Dataset extract
----
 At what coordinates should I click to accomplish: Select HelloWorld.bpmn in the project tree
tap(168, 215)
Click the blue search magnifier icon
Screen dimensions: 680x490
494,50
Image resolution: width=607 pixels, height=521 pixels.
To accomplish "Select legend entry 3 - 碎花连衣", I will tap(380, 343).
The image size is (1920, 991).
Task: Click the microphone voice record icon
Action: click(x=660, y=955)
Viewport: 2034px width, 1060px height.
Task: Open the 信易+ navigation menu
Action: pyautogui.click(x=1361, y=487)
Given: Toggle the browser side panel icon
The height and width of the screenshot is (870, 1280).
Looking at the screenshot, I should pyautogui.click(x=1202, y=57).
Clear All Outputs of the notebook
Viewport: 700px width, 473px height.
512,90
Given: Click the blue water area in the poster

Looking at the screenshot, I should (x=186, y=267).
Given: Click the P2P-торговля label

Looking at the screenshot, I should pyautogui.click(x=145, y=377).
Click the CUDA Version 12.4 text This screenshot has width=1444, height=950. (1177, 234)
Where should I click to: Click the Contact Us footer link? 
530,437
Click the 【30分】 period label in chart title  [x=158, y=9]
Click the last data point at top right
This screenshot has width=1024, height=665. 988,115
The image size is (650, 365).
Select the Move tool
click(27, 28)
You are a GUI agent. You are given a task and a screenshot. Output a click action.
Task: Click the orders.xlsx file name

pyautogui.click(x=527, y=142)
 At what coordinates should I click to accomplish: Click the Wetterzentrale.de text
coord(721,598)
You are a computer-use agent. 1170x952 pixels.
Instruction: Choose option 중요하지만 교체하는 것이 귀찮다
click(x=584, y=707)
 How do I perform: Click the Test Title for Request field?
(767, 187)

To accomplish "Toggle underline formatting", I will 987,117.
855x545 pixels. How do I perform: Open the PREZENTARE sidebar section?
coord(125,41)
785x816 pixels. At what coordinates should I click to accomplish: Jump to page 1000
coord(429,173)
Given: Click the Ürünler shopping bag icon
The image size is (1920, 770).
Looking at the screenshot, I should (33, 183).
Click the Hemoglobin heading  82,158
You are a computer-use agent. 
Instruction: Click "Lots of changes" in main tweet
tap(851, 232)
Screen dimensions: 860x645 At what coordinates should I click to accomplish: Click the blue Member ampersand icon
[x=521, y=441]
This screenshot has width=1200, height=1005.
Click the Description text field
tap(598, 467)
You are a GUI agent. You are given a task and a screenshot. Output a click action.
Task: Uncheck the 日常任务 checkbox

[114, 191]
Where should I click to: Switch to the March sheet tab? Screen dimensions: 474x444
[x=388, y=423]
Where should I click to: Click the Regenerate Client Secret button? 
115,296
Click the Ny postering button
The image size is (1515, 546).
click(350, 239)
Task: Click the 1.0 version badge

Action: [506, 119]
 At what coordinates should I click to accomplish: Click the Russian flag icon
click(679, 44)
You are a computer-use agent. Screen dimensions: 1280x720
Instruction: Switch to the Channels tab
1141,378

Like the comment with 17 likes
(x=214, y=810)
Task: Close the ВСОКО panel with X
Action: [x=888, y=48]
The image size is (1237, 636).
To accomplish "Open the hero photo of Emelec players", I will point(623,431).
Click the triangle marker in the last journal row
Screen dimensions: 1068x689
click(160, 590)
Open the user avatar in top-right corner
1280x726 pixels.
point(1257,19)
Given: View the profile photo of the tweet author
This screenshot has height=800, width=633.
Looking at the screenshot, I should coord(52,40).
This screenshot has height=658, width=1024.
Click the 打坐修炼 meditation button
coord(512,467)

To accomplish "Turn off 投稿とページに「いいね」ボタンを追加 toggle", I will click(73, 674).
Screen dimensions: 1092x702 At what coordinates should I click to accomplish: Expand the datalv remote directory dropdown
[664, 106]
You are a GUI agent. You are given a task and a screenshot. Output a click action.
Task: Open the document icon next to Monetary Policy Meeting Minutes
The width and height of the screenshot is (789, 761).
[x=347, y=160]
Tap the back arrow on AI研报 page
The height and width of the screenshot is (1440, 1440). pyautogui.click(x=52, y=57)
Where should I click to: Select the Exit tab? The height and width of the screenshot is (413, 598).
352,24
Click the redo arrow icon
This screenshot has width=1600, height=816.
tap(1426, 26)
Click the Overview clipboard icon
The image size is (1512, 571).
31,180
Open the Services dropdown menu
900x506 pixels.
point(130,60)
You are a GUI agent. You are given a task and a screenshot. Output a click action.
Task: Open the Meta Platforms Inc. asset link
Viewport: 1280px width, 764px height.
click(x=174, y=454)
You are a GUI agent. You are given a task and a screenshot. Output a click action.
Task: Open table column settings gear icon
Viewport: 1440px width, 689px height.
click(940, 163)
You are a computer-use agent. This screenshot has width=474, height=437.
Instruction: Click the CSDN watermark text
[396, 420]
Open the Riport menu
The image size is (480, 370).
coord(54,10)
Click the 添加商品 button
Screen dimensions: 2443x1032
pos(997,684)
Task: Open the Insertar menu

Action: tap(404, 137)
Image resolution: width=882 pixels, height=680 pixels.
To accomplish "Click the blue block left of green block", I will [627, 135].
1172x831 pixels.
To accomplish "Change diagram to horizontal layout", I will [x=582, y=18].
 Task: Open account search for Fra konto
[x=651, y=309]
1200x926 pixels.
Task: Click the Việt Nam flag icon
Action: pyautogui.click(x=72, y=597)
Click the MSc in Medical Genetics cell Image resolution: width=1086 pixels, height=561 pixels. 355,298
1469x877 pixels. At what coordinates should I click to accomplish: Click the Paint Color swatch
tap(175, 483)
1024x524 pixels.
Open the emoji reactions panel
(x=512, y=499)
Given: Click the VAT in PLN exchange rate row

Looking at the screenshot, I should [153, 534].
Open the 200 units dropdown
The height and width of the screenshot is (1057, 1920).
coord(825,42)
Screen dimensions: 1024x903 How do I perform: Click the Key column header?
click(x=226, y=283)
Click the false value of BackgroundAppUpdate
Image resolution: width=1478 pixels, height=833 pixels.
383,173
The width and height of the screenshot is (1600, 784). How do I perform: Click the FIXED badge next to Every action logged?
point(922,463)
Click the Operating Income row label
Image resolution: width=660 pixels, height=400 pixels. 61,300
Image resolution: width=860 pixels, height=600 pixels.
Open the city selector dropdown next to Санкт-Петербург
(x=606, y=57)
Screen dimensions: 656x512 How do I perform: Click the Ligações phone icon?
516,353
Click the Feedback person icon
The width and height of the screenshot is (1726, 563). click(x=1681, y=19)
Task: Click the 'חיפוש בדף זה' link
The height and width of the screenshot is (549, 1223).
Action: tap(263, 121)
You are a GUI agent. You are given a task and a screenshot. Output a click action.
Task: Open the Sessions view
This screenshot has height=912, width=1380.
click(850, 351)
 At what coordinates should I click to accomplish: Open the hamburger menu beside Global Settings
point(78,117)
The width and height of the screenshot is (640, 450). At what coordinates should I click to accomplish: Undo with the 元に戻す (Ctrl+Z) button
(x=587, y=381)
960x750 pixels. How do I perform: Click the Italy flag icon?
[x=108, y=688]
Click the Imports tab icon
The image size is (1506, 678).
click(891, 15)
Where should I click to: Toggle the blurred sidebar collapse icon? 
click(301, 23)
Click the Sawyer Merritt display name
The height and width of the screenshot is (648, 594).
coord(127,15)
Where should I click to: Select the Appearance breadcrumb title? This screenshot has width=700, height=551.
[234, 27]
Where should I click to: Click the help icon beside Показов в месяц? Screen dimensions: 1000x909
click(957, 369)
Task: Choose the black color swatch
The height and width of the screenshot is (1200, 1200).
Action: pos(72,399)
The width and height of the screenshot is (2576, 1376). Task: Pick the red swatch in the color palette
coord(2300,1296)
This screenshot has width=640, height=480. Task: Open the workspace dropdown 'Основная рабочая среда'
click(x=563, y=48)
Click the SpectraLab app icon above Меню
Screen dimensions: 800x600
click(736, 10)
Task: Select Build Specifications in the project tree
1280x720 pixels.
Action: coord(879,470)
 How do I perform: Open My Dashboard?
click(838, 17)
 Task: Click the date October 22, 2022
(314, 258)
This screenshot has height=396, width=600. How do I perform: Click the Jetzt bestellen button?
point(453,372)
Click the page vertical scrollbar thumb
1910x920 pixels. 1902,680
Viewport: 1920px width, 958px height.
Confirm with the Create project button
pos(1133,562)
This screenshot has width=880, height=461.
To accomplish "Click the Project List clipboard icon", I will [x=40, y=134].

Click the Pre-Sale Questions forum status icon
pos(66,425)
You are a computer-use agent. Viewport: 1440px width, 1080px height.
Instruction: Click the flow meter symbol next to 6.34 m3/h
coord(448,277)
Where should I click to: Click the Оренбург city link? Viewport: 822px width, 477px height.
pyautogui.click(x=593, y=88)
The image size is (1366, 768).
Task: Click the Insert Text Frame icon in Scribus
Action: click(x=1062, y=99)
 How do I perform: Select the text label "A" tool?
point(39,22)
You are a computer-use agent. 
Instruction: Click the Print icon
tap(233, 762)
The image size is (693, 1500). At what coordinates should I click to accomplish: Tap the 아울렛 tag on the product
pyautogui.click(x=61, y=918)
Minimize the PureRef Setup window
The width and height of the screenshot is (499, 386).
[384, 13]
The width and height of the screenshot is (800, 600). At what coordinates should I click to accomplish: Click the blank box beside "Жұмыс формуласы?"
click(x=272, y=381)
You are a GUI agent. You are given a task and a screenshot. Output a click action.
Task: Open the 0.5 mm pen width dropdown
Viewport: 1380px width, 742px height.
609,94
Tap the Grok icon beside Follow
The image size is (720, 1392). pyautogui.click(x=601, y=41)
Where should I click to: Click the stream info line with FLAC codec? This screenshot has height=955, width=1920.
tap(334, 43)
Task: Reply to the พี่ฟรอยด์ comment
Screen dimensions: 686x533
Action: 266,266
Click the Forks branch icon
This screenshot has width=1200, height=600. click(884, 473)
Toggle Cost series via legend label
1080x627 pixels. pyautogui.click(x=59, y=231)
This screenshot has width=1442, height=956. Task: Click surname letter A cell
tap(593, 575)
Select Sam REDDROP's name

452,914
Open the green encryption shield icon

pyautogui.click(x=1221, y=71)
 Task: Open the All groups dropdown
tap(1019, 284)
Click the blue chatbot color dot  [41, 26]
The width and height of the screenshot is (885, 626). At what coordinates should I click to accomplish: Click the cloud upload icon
----
Problem description
Among the records above, a stretch begins at the line containing "The width and height of the screenshot is (2576, 1376)." and ends at the line containing "This screenshot has width=880, height=461.". Restate that stretch word for word, and nothing else.

Completed exercise
The width and height of the screenshot is (2576, 1376). Task: Pick the red swatch in the color palette
coord(2300,1296)
This screenshot has width=640, height=480. Task: Open the workspace dropdown 'Основная рабочая среда'
click(x=563, y=48)
Click the SpectraLab app icon above Меню
Screen dimensions: 800x600
click(736, 10)
Task: Select Build Specifications in the project tree
1280x720 pixels.
Action: coord(879,470)
 How do I perform: Open My Dashboard?
click(838, 17)
 Task: Click the date October 22, 2022
(314, 258)
This screenshot has height=396, width=600. How do I perform: Click the Jetzt bestellen button?
point(453,372)
Click the page vertical scrollbar thumb
1910x920 pixels. 1902,680
Viewport: 1920px width, 958px height.
Confirm with the Create project button
pos(1133,562)
This screenshot has width=880, height=461.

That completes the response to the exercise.